Blockade of IL-6 signaling prevents paclitaxel-induced neuropathy in C57Bl/6 mice
Petra Huehnchen, Hannah Muenzfeld, Wolfgang Boehmerle, Matthias Endres, Petra Huehnchen, Hannah Muenzfeld, Wolfgang Boehmerle, Matthias Endres
Abstract
The microtubule-stabilizing agent paclitaxel frequently leads to chemotherapy-induced peripheral neuropathy (CIN), which further increases the burden of disease and often necessitates treatment limitations.

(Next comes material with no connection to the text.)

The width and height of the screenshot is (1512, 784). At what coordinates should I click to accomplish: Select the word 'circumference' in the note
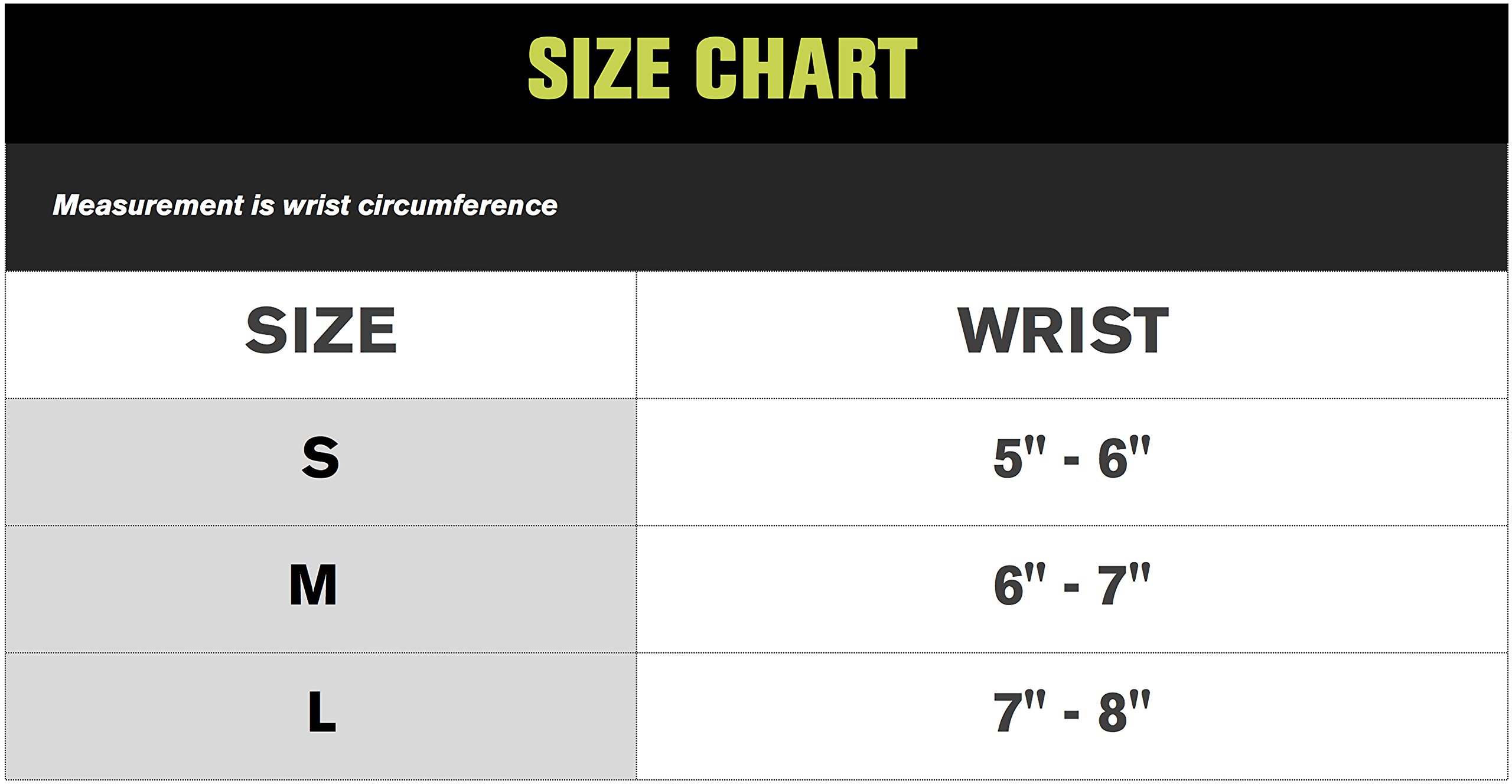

The pathophysiology of CIN appears to involve both "upstream" effects including altered intracellular calcium signaling and activation of calcium dependent proteases such as calpain as well as subsequent "downstream" neuro-inflammatory reactions with cytokine release and macrophage infiltration of dorsal root ganglia. In this study, we aimed to investigate whether these processes are linked by the pro-inflammatory cytokine interleukin-6 (IL-6). We observed that paclitaxel exposure induced IL-6 synthesis in cultured sensory neurons from postnatal Wistar rats, which could be prevented by co-treatment with a calpain inhibitor. This suggests a calcium dependent process. We demonstrate that adult C57BL/6 mice deficient in IL-6 are protected from developing functional and histological changes of paclitaxel-induced neuropathy. Furthermore, pretreatment with an IL-6-neutralizing antibody resulted in the prevention of paclitaxel-induced neuropathy in C57BL/6 mice. Electrophysiological data from our preclinical model was adequately reflected by measurements of patients undergoing paclitaxel therapy for ovarian cancer. In this cohort, measured Il-6 levels correlated with the severity of neuropathy. Our findings demonstrate that IL-6 plays a pivotal role in the pathophysiology of paclitaxel-induced neuropathy per se and that pharmacological or genetic interference with this signaling pathway prevents the development of this potentially debilitating adverse effect. These findings provide a rationale for a clinical trial with IL-6 neutralizing antibodies to prevent dose-limiting neurotoxic adverse effects of paclitaxel chemotherapy.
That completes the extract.